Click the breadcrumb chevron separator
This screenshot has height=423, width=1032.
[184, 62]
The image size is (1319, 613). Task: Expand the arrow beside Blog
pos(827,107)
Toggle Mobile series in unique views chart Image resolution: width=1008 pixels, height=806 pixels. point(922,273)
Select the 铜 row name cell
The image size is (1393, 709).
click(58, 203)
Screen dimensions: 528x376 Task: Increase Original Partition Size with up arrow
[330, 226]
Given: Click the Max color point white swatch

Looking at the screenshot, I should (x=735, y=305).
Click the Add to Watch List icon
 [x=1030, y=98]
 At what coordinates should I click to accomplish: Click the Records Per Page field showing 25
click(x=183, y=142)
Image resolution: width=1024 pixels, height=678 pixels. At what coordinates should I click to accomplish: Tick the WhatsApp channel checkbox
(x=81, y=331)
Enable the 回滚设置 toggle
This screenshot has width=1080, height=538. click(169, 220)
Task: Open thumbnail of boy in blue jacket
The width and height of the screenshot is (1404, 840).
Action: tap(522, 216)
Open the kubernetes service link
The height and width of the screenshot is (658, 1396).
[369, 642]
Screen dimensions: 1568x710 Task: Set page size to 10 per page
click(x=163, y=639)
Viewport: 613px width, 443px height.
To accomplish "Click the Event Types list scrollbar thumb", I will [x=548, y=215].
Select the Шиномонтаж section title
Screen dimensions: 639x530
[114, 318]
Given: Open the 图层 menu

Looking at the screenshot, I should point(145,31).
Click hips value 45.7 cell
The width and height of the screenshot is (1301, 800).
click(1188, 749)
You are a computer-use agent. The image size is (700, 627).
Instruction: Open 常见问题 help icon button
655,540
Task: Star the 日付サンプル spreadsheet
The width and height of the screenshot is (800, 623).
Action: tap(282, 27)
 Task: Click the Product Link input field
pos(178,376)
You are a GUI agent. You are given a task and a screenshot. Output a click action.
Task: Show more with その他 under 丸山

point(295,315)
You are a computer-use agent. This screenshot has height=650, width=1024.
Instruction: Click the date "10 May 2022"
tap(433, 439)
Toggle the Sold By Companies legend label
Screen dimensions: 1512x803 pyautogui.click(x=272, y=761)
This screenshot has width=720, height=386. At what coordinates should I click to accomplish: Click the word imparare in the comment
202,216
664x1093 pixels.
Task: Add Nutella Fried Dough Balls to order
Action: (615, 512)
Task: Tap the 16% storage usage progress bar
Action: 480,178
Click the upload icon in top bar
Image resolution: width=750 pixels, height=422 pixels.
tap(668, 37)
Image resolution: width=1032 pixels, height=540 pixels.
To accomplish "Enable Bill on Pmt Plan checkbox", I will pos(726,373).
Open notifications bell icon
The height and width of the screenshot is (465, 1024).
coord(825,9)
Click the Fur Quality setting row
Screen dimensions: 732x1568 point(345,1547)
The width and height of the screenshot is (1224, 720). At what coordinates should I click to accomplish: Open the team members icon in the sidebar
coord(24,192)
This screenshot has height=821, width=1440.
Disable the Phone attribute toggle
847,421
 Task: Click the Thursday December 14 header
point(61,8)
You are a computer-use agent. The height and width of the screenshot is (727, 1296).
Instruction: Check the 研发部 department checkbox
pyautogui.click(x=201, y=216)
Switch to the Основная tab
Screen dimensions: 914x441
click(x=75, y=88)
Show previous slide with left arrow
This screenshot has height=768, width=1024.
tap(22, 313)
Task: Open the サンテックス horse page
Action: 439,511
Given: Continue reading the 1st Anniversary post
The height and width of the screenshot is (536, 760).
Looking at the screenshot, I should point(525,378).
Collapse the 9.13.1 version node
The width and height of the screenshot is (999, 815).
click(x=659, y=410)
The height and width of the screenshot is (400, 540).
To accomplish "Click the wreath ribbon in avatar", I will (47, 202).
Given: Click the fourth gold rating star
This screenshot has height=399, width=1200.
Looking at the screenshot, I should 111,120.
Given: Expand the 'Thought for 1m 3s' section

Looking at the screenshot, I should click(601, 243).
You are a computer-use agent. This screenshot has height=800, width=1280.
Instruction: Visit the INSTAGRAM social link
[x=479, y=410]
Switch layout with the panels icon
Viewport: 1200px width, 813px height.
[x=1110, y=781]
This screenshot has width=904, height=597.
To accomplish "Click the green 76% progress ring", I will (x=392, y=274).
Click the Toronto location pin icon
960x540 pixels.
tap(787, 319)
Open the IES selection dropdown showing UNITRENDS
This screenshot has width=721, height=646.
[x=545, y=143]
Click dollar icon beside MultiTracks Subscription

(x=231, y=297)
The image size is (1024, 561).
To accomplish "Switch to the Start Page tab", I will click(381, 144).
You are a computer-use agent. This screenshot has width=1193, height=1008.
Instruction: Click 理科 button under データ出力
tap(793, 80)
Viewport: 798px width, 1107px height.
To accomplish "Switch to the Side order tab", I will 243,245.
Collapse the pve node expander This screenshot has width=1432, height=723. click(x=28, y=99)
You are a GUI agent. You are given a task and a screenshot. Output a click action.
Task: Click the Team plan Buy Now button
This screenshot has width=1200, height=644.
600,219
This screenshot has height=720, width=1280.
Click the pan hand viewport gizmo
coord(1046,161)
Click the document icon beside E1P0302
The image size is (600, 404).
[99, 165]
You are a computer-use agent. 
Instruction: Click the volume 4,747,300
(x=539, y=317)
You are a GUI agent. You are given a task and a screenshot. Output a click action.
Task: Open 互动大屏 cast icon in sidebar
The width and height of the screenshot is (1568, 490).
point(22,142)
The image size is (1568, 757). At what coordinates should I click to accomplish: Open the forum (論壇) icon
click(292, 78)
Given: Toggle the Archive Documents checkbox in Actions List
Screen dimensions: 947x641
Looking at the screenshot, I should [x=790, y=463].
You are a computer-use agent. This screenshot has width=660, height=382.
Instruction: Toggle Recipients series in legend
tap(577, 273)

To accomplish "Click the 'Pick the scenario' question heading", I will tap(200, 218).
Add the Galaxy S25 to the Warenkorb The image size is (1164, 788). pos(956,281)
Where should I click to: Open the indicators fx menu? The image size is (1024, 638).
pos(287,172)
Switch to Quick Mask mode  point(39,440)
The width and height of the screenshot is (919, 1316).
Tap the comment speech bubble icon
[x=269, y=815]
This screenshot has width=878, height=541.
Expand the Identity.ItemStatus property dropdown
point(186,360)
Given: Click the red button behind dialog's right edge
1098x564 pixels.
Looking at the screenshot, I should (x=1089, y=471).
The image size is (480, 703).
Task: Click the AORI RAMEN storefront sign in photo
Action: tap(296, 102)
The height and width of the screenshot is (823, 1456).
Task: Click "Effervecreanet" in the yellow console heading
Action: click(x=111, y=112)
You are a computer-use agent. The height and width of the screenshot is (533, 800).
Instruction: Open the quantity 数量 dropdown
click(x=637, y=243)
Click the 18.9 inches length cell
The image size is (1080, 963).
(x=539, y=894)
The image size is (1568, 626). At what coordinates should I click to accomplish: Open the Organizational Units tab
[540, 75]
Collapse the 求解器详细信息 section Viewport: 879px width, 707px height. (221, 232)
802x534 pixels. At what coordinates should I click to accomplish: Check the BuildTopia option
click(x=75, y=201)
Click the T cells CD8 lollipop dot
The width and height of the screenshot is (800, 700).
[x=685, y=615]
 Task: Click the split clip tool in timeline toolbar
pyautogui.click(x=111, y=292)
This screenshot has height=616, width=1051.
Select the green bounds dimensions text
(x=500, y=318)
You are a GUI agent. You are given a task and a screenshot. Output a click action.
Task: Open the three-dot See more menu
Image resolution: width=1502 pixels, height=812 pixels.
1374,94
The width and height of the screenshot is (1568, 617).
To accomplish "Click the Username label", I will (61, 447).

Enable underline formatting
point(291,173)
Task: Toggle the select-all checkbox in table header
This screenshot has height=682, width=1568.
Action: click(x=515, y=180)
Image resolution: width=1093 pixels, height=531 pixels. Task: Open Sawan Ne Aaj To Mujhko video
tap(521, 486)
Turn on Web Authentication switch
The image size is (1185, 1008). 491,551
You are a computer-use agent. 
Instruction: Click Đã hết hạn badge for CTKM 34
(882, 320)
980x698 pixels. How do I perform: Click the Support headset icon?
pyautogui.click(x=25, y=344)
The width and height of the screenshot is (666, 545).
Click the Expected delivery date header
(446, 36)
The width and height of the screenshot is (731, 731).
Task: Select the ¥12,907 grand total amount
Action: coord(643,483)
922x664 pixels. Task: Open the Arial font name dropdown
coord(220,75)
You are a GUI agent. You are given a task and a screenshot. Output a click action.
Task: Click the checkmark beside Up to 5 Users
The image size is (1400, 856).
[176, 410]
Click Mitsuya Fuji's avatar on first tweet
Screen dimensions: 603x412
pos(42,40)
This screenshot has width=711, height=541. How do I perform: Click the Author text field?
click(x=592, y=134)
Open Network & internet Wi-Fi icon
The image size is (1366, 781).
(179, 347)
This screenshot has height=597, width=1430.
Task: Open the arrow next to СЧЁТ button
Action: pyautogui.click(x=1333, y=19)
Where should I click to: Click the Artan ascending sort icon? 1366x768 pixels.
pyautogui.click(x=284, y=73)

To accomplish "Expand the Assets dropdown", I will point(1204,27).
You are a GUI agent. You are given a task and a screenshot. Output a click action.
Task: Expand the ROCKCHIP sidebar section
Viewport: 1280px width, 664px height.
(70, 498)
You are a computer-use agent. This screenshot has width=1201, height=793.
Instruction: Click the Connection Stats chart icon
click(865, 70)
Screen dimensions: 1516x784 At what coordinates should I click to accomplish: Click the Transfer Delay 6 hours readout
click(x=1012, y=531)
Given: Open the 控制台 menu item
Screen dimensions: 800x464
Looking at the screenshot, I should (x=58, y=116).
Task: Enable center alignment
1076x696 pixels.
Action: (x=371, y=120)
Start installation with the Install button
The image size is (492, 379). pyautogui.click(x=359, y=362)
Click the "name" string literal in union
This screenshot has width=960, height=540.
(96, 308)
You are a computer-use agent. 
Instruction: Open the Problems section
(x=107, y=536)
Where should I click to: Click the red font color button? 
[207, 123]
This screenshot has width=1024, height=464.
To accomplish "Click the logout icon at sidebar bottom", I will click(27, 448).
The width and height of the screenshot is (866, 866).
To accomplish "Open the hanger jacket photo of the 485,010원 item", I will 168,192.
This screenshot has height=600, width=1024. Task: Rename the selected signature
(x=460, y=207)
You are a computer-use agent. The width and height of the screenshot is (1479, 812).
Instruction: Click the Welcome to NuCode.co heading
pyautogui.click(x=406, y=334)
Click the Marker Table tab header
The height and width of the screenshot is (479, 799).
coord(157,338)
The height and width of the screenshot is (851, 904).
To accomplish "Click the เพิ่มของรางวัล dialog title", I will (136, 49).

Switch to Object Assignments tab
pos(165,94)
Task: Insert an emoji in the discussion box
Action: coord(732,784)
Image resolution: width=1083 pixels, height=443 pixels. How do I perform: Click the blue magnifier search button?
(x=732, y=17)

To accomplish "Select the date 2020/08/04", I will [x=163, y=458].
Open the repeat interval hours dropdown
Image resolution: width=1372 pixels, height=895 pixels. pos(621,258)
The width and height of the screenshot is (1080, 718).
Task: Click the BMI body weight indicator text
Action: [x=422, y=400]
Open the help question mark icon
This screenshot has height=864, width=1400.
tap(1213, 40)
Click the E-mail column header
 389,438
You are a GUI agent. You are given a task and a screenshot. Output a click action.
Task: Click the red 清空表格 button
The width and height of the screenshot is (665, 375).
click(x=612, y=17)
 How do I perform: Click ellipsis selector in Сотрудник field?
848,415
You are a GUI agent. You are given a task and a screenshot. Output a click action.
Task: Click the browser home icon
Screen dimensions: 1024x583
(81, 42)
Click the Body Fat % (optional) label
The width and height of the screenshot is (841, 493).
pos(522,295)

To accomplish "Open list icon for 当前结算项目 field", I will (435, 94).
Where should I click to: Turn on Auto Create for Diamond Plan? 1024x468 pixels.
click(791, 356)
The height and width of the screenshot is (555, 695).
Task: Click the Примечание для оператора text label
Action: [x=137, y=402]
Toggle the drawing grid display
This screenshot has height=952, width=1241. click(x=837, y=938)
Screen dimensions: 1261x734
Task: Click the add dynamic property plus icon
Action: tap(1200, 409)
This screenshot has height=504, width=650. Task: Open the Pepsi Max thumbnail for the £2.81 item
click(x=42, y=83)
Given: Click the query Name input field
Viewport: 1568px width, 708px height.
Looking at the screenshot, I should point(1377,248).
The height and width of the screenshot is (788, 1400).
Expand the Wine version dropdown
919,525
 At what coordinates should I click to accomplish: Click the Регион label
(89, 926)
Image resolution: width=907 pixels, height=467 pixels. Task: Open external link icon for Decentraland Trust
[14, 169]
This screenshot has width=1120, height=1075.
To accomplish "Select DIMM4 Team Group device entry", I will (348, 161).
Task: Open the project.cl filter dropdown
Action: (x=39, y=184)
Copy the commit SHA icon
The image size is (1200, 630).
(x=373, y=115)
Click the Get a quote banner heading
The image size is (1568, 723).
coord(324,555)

++++++++

→ **PROBLEM REQUIREMENTS**
Among the records above, only the lines between the line holding "Where should I click to: Open" and the line holding "Task: Toggle the", inclusive, are to be output, exactly as written.

→ **RESPONSE TO THE TASK**
Where should I click to: Open the indicators fx menu? The image size is (1024, 638).
pos(287,172)
Switch to Quick Mask mode  point(39,440)
The width and height of the screenshot is (919, 1316).
Tap the comment speech bubble icon
[x=269, y=815]
This screenshot has width=878, height=541.
Expand the Identity.ItemStatus property dropdown
point(186,360)
Given: Click the red button behind dialog's right edge
1098x564 pixels.
Looking at the screenshot, I should (x=1089, y=471).
The image size is (480, 703).
Task: Click the AORI RAMEN storefront sign in photo
Action: tap(296, 102)
The height and width of the screenshot is (823, 1456).
Task: Click "Effervecreanet" in the yellow console heading
Action: click(x=111, y=112)
You are a computer-use agent. The height and width of the screenshot is (533, 800).
Instruction: Open the quantity 数量 dropdown
click(x=637, y=243)
Click the 18.9 inches length cell
The image size is (1080, 963).
(x=539, y=894)
The image size is (1568, 626). At what coordinates should I click to accomplish: Open the Organizational Units tab
[540, 75]
Collapse the 求解器详细信息 section Viewport: 879px width, 707px height. (221, 232)
802x534 pixels. At what coordinates should I click to accomplish: Check the BuildTopia option
click(x=75, y=201)
Click the T cells CD8 lollipop dot
The width and height of the screenshot is (800, 700).
[x=685, y=615]
 Task: Click the split clip tool in timeline toolbar
pyautogui.click(x=111, y=292)
This screenshot has height=616, width=1051.
Select the green bounds dimensions text
(x=500, y=318)
You are a GUI agent. You are given a task and a screenshot. Output a click action.
Task: Open the three-dot See more menu
Image resolution: width=1502 pixels, height=812 pixels.
1374,94
The width and height of the screenshot is (1568, 617).
To accomplish "Click the Username label", I will (61, 447).

Enable underline formatting
point(291,173)
Task: Toggle the select-all checkbox in table header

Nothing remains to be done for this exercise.